Return each entry precisely as it appears below.

Dataset
>>>
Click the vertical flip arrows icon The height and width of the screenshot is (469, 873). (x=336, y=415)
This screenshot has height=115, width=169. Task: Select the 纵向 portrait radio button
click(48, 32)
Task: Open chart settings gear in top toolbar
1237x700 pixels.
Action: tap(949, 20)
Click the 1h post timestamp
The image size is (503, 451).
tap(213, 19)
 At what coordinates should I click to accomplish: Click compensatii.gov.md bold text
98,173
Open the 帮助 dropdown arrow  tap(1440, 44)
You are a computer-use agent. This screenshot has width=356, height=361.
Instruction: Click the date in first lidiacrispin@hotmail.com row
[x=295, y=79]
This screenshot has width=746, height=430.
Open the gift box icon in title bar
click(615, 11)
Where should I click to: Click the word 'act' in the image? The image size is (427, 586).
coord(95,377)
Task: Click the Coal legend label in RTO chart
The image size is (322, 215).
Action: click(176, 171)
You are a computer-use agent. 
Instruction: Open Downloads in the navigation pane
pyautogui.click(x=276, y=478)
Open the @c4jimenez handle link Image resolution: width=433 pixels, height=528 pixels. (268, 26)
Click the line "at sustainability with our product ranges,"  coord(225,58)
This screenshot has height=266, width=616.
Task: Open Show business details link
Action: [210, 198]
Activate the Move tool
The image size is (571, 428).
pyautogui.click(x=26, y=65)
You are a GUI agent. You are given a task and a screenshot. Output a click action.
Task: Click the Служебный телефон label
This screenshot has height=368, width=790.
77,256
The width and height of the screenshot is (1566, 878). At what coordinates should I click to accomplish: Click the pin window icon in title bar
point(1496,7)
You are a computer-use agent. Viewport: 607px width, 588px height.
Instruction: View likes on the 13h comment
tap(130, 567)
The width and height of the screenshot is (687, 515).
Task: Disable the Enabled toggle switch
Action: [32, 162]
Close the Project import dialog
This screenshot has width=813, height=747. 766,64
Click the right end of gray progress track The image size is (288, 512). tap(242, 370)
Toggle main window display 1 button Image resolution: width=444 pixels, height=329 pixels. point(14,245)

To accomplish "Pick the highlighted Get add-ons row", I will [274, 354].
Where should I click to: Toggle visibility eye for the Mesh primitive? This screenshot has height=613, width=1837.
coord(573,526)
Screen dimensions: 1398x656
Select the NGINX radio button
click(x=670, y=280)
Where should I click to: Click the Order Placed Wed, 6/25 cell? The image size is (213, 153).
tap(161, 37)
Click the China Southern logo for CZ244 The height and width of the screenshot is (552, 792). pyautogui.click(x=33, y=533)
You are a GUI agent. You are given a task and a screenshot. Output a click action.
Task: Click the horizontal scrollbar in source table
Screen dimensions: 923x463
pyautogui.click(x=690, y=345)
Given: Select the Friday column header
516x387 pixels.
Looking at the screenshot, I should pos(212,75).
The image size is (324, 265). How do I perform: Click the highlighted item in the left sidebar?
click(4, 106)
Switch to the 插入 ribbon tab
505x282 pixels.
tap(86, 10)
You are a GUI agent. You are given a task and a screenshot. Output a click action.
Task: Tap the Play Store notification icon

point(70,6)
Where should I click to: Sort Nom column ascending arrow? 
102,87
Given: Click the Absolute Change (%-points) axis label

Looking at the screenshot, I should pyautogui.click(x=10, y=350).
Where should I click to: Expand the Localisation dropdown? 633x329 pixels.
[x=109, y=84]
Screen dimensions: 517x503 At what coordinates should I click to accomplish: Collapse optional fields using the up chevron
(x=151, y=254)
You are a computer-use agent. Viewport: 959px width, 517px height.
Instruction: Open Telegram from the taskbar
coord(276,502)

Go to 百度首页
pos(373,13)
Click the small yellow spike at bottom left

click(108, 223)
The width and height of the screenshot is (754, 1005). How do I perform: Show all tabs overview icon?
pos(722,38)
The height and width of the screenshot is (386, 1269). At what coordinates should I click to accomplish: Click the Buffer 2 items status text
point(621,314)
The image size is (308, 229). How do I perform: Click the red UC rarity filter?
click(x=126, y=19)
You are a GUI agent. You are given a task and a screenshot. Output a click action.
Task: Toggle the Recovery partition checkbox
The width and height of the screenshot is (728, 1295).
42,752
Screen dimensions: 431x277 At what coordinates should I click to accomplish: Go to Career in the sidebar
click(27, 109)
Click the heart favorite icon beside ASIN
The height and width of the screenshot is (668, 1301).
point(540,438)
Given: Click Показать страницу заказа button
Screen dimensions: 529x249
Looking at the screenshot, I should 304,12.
<<<
Result
Click the vertical flip arrows icon The height and width of the screenshot is (469, 873). (x=336, y=415)
This screenshot has height=115, width=169. Task: Select the 纵向 portrait radio button
click(48, 32)
Task: Open chart settings gear in top toolbar
1237x700 pixels.
Action: tap(949, 20)
Click the 1h post timestamp
The image size is (503, 451).
tap(213, 19)
 At what coordinates should I click to accomplish: Click compensatii.gov.md bold text
98,173
Open the 帮助 dropdown arrow  tap(1440, 44)
You are a computer-use agent. This screenshot has width=356, height=361.
Instruction: Click the date in first lidiacrispin@hotmail.com row
[x=295, y=79]
This screenshot has width=746, height=430.
Open the gift box icon in title bar
click(615, 11)
Where should I click to: Click the word 'act' in the image? The image size is (427, 586).
coord(95,377)
Task: Click the Coal legend label in RTO chart
The image size is (322, 215).
Action: click(176, 171)
You are a computer-use agent. 
Instruction: Open Downloads in the navigation pane
pyautogui.click(x=276, y=478)
Open the @c4jimenez handle link Image resolution: width=433 pixels, height=528 pixels. (268, 26)
Click the line "at sustainability with our product ranges,"  coord(225,58)
This screenshot has height=266, width=616.
Task: Open Show business details link
Action: [210, 198]
Activate the Move tool
The image size is (571, 428).
pyautogui.click(x=26, y=65)
You are a GUI agent. You are given a task and a screenshot. Output a click action.
Task: Click the Служебный телефон label
This screenshot has height=368, width=790.
77,256
The width and height of the screenshot is (1566, 878). At what coordinates should I click to accomplish: Click the pin window icon in title bar
point(1496,7)
You are a computer-use agent. Viewport: 607px width, 588px height.
Instruction: View likes on the 13h comment
tap(130, 567)
The width and height of the screenshot is (687, 515).
Task: Disable the Enabled toggle switch
Action: [32, 162]
Close the Project import dialog
This screenshot has width=813, height=747. 766,64
Click the right end of gray progress track The image size is (288, 512). tap(242, 370)
Toggle main window display 1 button Image resolution: width=444 pixels, height=329 pixels. point(14,245)

To accomplish "Pick the highlighted Get add-ons row", I will [274, 354].
Where should I click to: Toggle visibility eye for the Mesh primitive? This screenshot has height=613, width=1837.
coord(573,526)
Screen dimensions: 1398x656
Select the NGINX radio button
click(x=670, y=280)
Where should I click to: Click the Order Placed Wed, 6/25 cell? The image size is (213, 153).
tap(161, 37)
Click the China Southern logo for CZ244 The height and width of the screenshot is (552, 792). pyautogui.click(x=33, y=533)
You are a GUI agent. You are given a task and a screenshot. Output a click action.
Task: Click the horizontal scrollbar in source table
Screen dimensions: 923x463
pyautogui.click(x=690, y=345)
Given: Select the Friday column header
516x387 pixels.
Looking at the screenshot, I should pos(212,75).
The image size is (324, 265). How do I perform: Click the highlighted item in the left sidebar?
click(4, 106)
Switch to the 插入 ribbon tab
505x282 pixels.
tap(86, 10)
You are a GUI agent. You are given a task and a screenshot. Output a click action.
Task: Tap the Play Store notification icon

point(70,6)
Where should I click to: Sort Nom column ascending arrow? 
102,87
Given: Click the Absolute Change (%-points) axis label

Looking at the screenshot, I should pyautogui.click(x=10, y=350).
Where should I click to: Expand the Localisation dropdown? 633x329 pixels.
[x=109, y=84]
Screen dimensions: 517x503 At what coordinates should I click to accomplish: Collapse optional fields using the up chevron
(x=151, y=254)
You are a computer-use agent. Viewport: 959px width, 517px height.
Instruction: Open Telegram from the taskbar
coord(276,502)

Go to 百度首页
pos(373,13)
Click the small yellow spike at bottom left

click(108, 223)
The width and height of the screenshot is (754, 1005). How do I perform: Show all tabs overview icon?
pos(722,38)
The height and width of the screenshot is (386, 1269). At what coordinates should I click to accomplish: Click the Buffer 2 items status text
point(621,314)
The image size is (308, 229). How do I perform: Click the red UC rarity filter?
click(x=126, y=19)
You are a GUI agent. You are given a task and a screenshot. Output a click action.
Task: Toggle the Recovery partition checkbox
The width and height of the screenshot is (728, 1295).
42,752
Screen dimensions: 431x277 At what coordinates should I click to accomplish: Go to Career in the sidebar
click(27, 109)
Click the heart favorite icon beside ASIN
The height and width of the screenshot is (668, 1301).
point(540,438)
Given: Click Показать страницу заказа button
Screen dimensions: 529x249
Looking at the screenshot, I should 304,12.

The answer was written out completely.